David J. Birnbaum (djb@clover.slavic.pitt.edu)

Copyright © 1996-97 by David J. Birnbaum
All rights reserved

Introduction

The University of Pittsburgh, working in collaboration with Pushkin Center at the University of Wisconsin (David M. Bethea, director), has obtained nine reels of tape prepared by J. Thomas Shaw for his computer-assisted study of the poetry of A. S. Pushkin (1799-1837), E. A. Baratynskij (1800-1844), and K. N. Batjushkov (1787-1855). These tapes were generated on a UNIVAC between 1969-1973 and were used by Professor Shaw for research purposes through 1982, but they have not been refreshed since that time, and have remained essentially inaccessible to scholars. If the data on them can be retrieved, both electronic full-text corpora of pivotal Russian nineteenth-century poetry, as well as secondary resources prepared by Professor Shaw, such as concordance and frequency files, will again become available.

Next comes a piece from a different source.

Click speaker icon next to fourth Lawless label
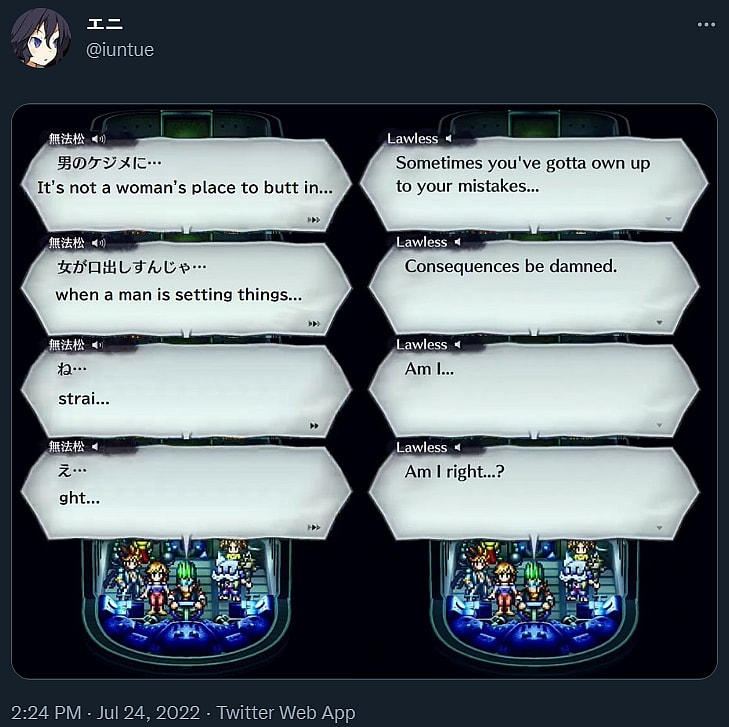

Eileen Kopchik and Barbara Hieber of the University of Pittsburgh were able to read four of these tapes. One proved to contain UNIVAC utilities and what appeared to be an ancient version of Dungeons and Dragons, but nothing pertaining to Russian poetry. Three others appear to contain concordances and frequency analyses; these do not appear to contain transcriptions of entire poems, but there is sufficient indexing information in the concordances that the original poems could probably be reconstructed automatically. These three tapes have been transcribed to disk space on a University of Pittsburgh SparcStation and backed up to a second University of Pittsburgh UNIX machine.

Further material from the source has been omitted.